Write out exactly the lines from the one containing "The height and" through the last line of the records below, both included, and leave out any pictures.

### MATERIAL TO PROCESS
+ + + + + + +

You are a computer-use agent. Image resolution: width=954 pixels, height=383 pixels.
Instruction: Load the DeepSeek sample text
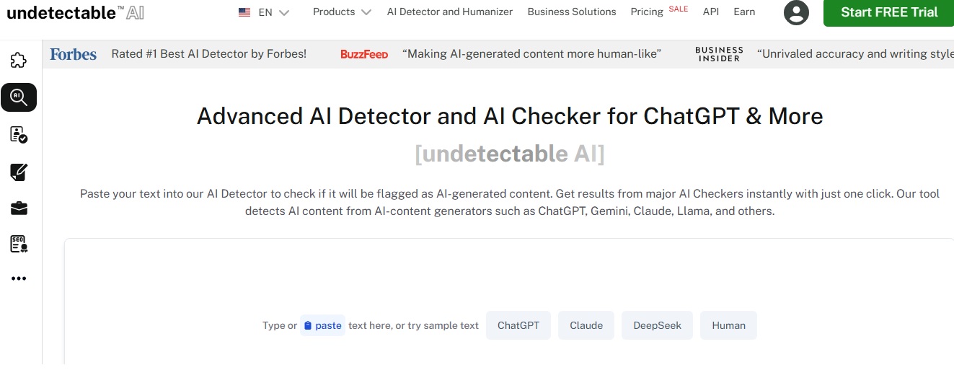coord(658,325)
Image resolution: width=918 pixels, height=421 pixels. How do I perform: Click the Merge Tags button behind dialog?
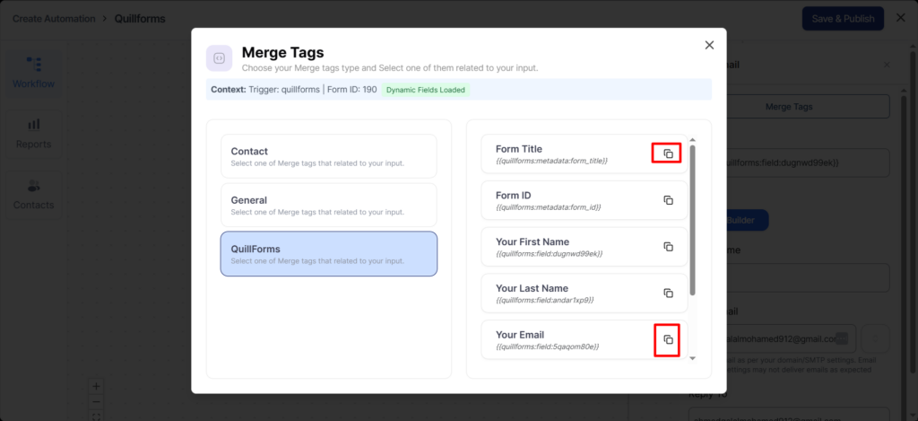tap(789, 106)
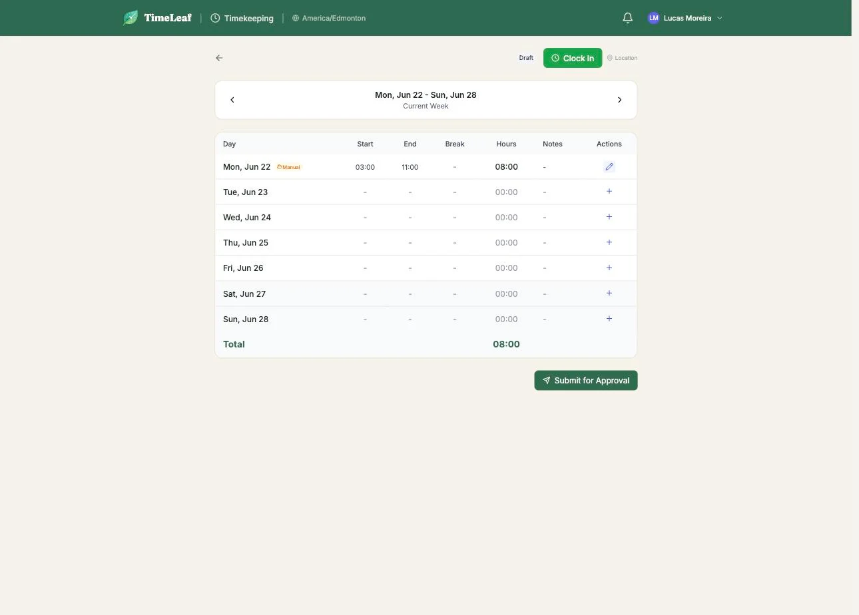Open Timekeeping section in header
The width and height of the screenshot is (859, 615).
pos(242,18)
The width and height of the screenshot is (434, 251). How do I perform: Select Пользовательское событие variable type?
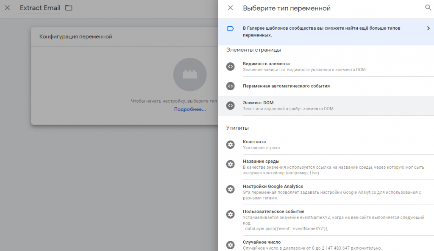[x=274, y=212]
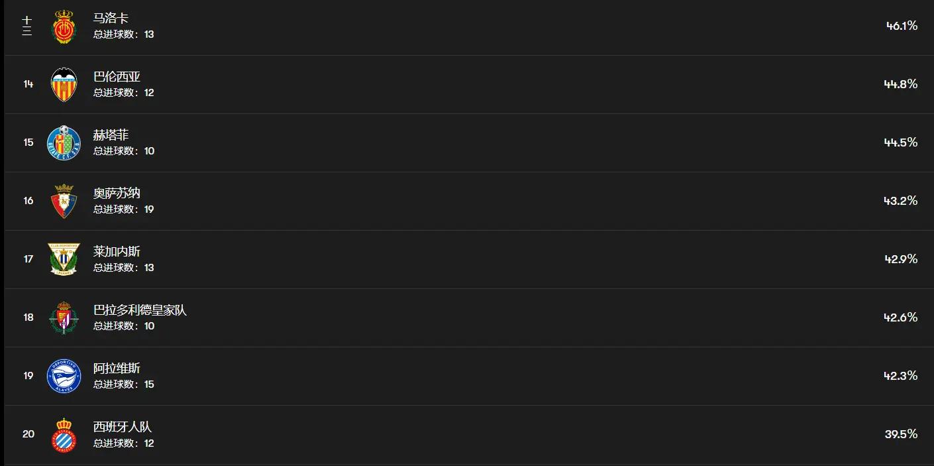Open team name 马洛卡
Image resolution: width=934 pixels, height=466 pixels.
click(111, 19)
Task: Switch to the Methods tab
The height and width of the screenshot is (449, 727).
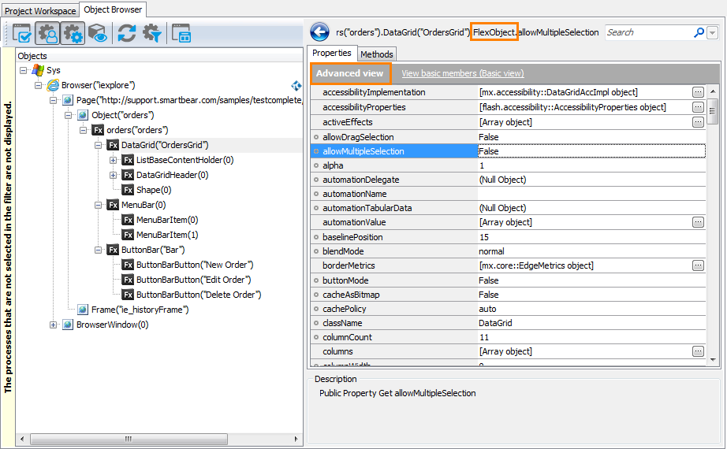Action: 376,54
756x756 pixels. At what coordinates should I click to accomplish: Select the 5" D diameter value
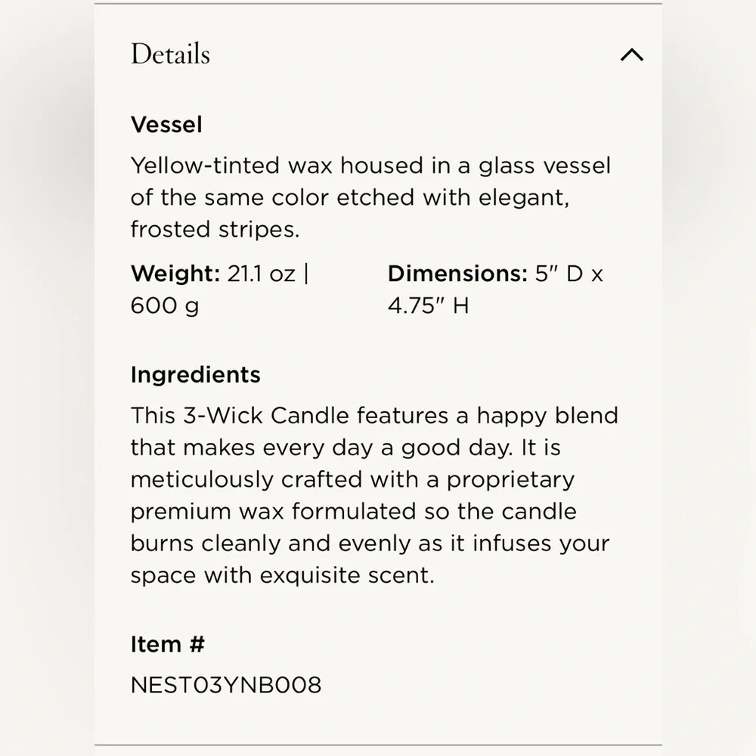pos(559,274)
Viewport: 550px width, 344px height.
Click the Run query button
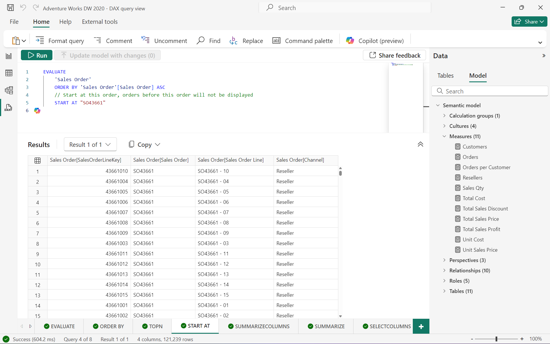[37, 55]
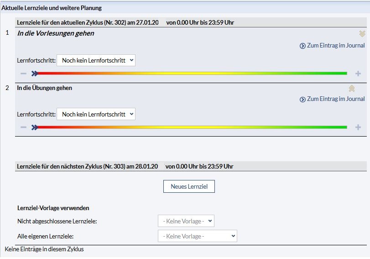Viewport: 370px width, 259px height.
Task: Open Zum Eintrag im Journal for goal 2
Action: point(336,99)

+ + + + + + +

### RESPONSE
The height and width of the screenshot is (449, 727).
Action: 376,54
756x756 pixels. At what coordinates should I click to accomplish: Select the 5" D diameter value
pos(559,274)
Viewport: 550px width, 344px height.
Click the Run query button
[37, 55]
Viewport: 370px width, 259px height.
Task: Open Zum Eintrag im Journal for goal 2
Action: point(336,99)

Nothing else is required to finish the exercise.